-- start DOCUMENT EXTRACT --

# R32 GTR - my first Skyline and about to start making it faster...



## InitialB (Jul 18, 2020)

Hi folks,

my first Skyline arrived last Friday - a 1993 R32 GTR. I bought the car from a dealer down south, but live in Scotland. It’s been over here for a few years and I noticed one of the MoT sleeves is from a garage in Aberdeen, so it would be nice to know if anyone knows the car or used to own it.

Currently the car is standard, other than a de-cat and seemingly unbranded exhaust, an ARC airbox, and a set of coilovers which seem to be Mine’s/Ohlins judging from the adjusters on the top.

I’ve bought a few bits and pieces this week and wanted to check I’m heading in the right direction with what I’m planning to do.

Sitting waiting to be fitted are...

A pair of rebuilt turbos with steel internals

A front pipe for the exhaust as it appears to be standard from the de-cat 

Mine’s ECU (I’ve e-mailed Mine’s to ask the spec)

Gizzmo boost controller

HKS 15w55 oil and an HKS filter

I’m obviously not chasing mega power at this stage, I’ll be using the car regularly and just want a bit more go without dramatically altering the driveability of the car.

What are your thoughts?

Thanks,

Brian.


----------



## InitialB (Jul 18, 2020)

I feel like I’m talking to myself, but I’ve started so I’ll finish....

Mine’s have e-mailed me back regarding the ECU:


Brian,

That VX-ROM was programmed as follows:

BNR32 SKYLINE GT-R Later Version
Fuel mapping and ignition timing optimized Speed limiter removed Rev limit
expanded +300 Bare type air cleaner application With boost controller can
handle up to MAX 1.0kg/cm2 

FOR USE WITH 100 Ron octane rated fuel 

Best regards
Mines”

-- end DOCUMENT EXTRACT --
-- start DATASET EXTRACT --

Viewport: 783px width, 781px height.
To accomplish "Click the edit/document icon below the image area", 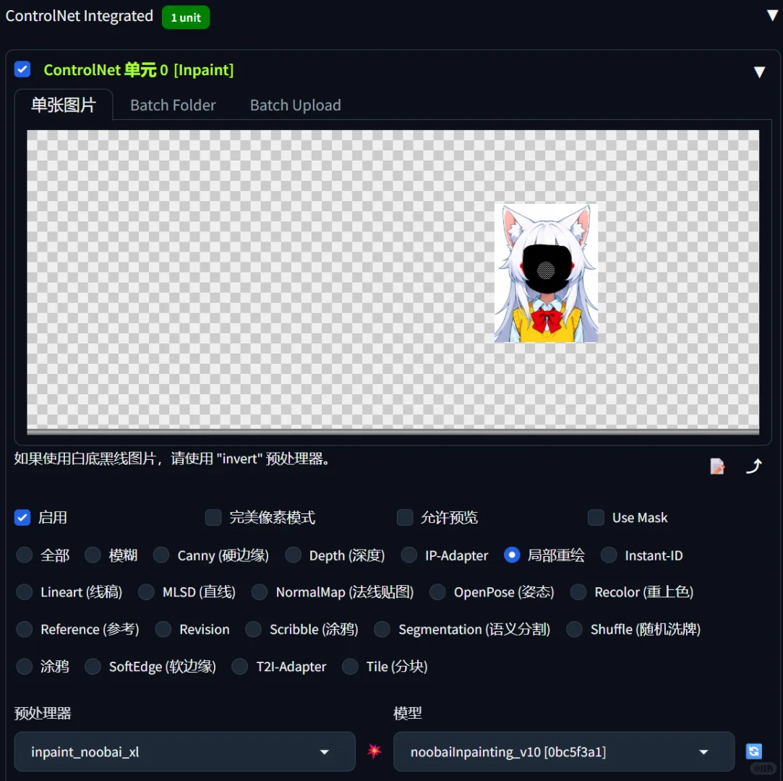I will (716, 466).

-- end DATASET EXTRACT --

* **THINGS TO DO**
- a) According to the Skyline thread, what octane rating of fuel is the Mine's ECU meant to be used with?
- b) Return the passage of the Skyline thread starting at "Mine’s ECU (I’ve" and ending at "of the car.".
Nothing in the listing is required for this work.

* **TASK-BY-TASK ANSWERS**
- a) 100 RON octane rated fuel.

- b)
Mine’s ECU (I’ve e-mailed Mine’s to ask the spec)

Gizzmo boost controller

HKS 15w55 oil and an HKS filter

I’m obviously not chasing mega power at this stage, I’ll be using the car regularly and just want a bit more go without dramatically altering the driveability of the car.